Thursday, October 17, 2024

What next ?

 17 Oct 2024


Daddy finally messaged me today. He sent me a reel about toxic relationships. He indicated that he is in trauma because of me. I still don't know what's in his mind. I don't know whether he is willing to be together or wants me to walk away. I could not come to tell him that how I was slowly going into depression and how that is impacting you. I could not tell him about my complications, I don't think he was in a state of mind to care about them.

I kept asking him what will keep him happy. I did not get any answer. I don't know whether he wants me to walk away or be together. Maybe he wants me to walk away but is not able to explicitly say that due to family pressure. I can't live without him though, you know that Chotu. But I can't even force him to accept me. I want him to be happy. Is he indicating that he is happier without me ? I have no idea, what's going on in Daddy's mind. I feel he wants to live a life without me.
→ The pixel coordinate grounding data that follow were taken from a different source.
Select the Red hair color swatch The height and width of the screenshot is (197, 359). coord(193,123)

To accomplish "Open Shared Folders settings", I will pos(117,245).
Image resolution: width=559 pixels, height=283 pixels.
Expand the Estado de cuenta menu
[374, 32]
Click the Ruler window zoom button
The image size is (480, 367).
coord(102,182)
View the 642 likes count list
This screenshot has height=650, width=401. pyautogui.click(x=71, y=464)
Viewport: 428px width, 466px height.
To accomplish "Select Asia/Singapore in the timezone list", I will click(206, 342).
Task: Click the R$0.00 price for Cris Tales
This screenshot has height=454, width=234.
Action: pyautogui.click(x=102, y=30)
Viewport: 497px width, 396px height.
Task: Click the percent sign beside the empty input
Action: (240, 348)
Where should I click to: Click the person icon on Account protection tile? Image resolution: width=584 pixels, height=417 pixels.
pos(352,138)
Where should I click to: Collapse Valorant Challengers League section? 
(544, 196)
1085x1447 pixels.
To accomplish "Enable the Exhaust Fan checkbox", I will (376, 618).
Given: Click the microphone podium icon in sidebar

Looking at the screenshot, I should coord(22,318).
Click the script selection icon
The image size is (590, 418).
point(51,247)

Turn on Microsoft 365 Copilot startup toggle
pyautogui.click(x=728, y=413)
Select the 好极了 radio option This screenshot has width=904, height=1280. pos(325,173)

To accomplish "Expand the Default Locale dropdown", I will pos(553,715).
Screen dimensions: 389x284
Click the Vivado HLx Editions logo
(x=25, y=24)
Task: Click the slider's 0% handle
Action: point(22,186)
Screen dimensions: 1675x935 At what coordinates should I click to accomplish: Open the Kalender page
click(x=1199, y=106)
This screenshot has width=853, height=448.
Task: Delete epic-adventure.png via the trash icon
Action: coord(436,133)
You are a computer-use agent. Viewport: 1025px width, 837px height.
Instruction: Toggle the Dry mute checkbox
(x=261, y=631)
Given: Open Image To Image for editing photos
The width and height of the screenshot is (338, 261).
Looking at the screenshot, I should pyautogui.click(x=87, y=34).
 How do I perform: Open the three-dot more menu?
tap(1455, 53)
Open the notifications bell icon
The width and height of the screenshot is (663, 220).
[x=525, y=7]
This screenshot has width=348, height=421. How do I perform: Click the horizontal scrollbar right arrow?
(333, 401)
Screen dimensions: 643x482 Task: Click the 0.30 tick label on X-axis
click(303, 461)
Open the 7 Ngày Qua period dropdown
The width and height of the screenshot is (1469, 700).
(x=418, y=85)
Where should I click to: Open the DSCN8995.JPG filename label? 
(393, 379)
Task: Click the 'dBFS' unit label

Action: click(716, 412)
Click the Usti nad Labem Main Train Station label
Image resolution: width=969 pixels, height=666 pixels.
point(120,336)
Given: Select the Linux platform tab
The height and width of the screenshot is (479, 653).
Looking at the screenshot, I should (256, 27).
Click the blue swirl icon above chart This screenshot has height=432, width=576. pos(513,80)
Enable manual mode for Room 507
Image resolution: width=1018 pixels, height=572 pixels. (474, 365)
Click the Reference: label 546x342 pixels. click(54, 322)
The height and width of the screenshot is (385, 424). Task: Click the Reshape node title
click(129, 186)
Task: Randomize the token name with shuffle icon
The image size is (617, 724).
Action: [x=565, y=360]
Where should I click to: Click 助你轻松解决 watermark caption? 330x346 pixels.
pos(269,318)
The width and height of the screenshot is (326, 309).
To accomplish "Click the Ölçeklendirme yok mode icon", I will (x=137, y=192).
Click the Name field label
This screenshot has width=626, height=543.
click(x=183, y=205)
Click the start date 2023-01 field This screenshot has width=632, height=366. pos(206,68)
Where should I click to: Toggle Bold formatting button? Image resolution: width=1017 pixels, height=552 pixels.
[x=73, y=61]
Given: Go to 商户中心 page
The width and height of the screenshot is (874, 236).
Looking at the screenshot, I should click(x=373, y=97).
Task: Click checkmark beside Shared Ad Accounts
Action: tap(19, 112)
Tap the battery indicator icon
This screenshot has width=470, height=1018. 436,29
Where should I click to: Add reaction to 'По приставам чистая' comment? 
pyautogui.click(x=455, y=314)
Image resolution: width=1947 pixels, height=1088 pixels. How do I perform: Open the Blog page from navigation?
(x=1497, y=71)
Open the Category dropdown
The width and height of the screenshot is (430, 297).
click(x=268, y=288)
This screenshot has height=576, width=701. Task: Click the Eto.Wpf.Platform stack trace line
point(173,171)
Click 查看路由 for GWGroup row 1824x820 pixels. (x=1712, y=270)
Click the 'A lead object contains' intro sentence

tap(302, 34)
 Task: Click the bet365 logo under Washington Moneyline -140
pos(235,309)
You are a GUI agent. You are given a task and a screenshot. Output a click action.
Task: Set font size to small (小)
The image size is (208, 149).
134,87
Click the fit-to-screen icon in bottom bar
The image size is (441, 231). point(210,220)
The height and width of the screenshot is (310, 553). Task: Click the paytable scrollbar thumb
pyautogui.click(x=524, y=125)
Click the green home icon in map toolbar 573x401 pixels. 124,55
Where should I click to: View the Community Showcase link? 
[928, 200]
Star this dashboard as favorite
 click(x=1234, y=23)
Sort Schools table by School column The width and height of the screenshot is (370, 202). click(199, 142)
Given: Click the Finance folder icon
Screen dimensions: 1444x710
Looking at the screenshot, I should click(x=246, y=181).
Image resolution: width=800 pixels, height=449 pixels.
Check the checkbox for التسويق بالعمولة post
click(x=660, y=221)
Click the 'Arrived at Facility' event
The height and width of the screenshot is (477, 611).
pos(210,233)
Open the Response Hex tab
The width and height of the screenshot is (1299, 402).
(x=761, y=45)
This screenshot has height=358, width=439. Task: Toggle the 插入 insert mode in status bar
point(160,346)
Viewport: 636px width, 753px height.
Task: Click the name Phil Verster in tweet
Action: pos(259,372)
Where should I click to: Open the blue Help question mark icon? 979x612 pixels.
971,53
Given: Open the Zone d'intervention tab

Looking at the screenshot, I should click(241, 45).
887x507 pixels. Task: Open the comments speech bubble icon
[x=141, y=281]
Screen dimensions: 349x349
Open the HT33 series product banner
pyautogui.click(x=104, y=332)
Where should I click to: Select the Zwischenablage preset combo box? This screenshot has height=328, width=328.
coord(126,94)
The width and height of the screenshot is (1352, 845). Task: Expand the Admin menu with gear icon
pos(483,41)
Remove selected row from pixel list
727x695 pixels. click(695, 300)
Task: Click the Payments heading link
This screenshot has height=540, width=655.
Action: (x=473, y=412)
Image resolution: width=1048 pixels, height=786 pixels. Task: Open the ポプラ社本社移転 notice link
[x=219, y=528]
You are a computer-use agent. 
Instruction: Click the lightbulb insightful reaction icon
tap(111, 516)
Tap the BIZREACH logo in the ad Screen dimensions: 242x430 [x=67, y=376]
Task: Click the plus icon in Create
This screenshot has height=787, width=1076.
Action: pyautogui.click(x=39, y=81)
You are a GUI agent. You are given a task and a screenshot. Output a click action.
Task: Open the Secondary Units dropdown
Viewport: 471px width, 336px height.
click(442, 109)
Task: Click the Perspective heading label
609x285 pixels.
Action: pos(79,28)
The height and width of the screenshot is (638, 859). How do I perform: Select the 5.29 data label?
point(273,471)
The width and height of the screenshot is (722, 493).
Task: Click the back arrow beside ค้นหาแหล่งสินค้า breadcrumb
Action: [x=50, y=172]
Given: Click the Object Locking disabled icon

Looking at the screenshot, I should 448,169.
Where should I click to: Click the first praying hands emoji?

Should I walk away Chotu? Then what about you? You will be forever deprived of a father. There is no mistake of yours in all this. Life is tough. And I am super sorry that I made it tough for you even before you are out in this world. Please be there with me always. Daddy hates Mamma now. All the love is gone. But I still love him and will continue till eternity. You will know Mamma's love Chotu when you come in this world. And which is why Mamma also expects a lot.

I only have questions today and don't think I would ever get the answers. Sorry Chotu for all the suffering. I don't know what's next, so I will let things go with the flow and accept whatever is in store for me.